• Document excerpt
______________________________

Extract readable text using Mode A internally, then normalize whitespace and separators. Parameters

Name	Type	Default	Meaning
`html`	`str`	required	Source HTML.
`separator`	`str`	`"\n"`	Line separator used in final string.
`strip`	`bool`	`True`	Trim leading/trailing whitespace.
`collapse_ws`	`bool`	`True`	Collapse runs of spaces and blank lines.

import wizardhtml as wh
txt = wh.to_text("<div> A <b> B </b>\n\n <i>C</i></div>", separator=" ")
print(txt)  # "A B C"

Beautiful HTML

Pretty-print HTML without changing semantics. Controls indentation, quoting, attribute ordering, whitespace, DOCTYPE.

Parameters

Name	Type	Default	Meaning
`html`	`str`	required	Raw HTML input.
`indent`	`int`	`2`	Spaces per level.
`quote_attr_values`	`"always" \| "spec" \| "legacy"`	`"spec"`	Attribute quoting policy.

______________________________

• Excerpted records
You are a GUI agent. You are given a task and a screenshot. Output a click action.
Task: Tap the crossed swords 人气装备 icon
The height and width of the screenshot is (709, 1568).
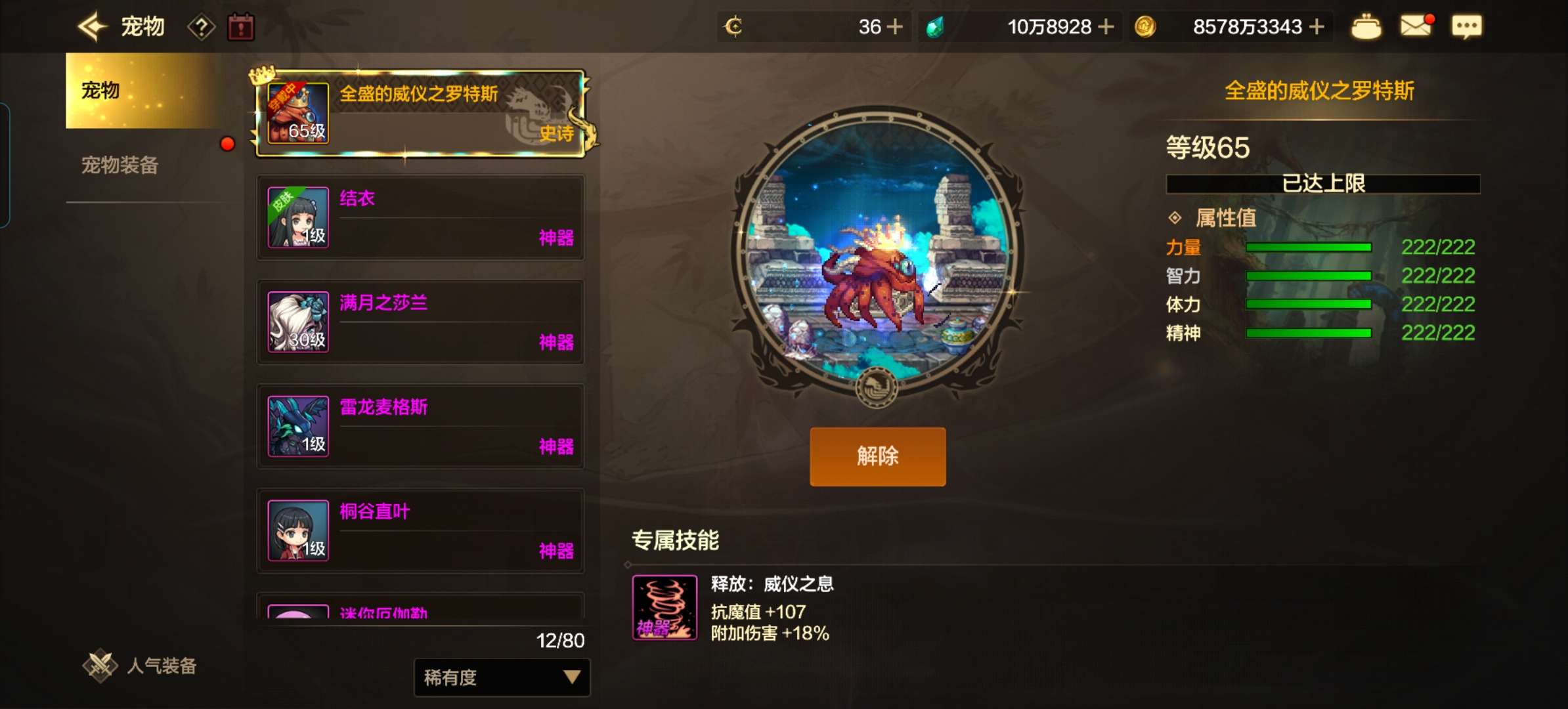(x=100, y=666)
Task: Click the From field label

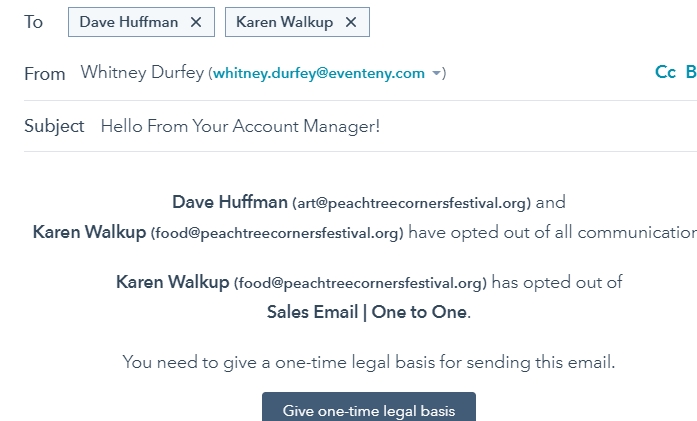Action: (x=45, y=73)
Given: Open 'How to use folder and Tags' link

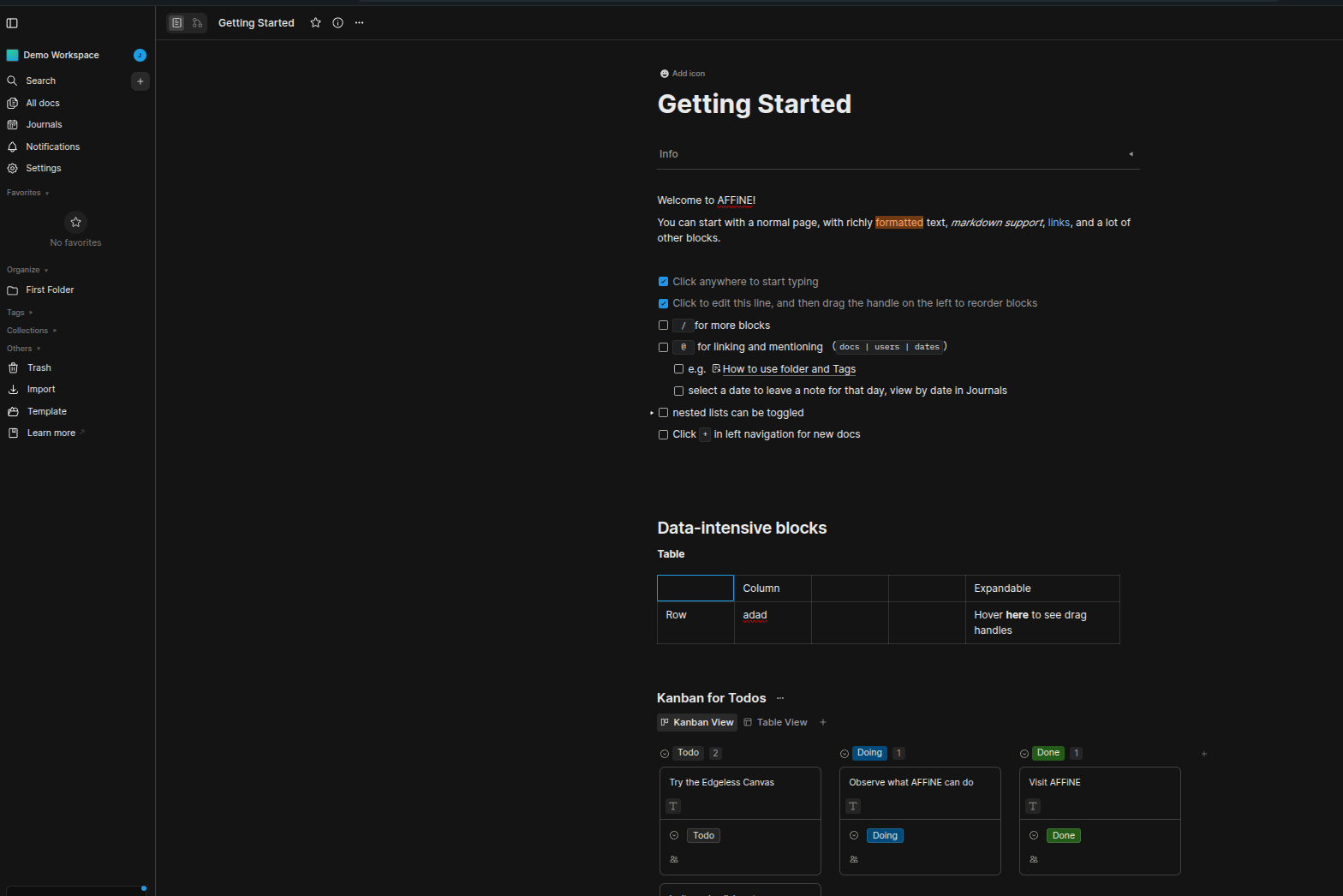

______________________________

• Written exercise
Answer these questions using the wizardhtml documentation excerpt above, one answer per line.
(a) What does the `collapse_ws` parameter do, and what is its default?
(b) According to the comment in the code example, what does `print(txt)` output?
(c) What is the default value of `indent`, and what does it measure?

• Complete output
(a) It collapses runs of spaces and blank lines, and its default is `True`.
(b) "A B C"
(c) The default is `2`, and it measures spaces per level.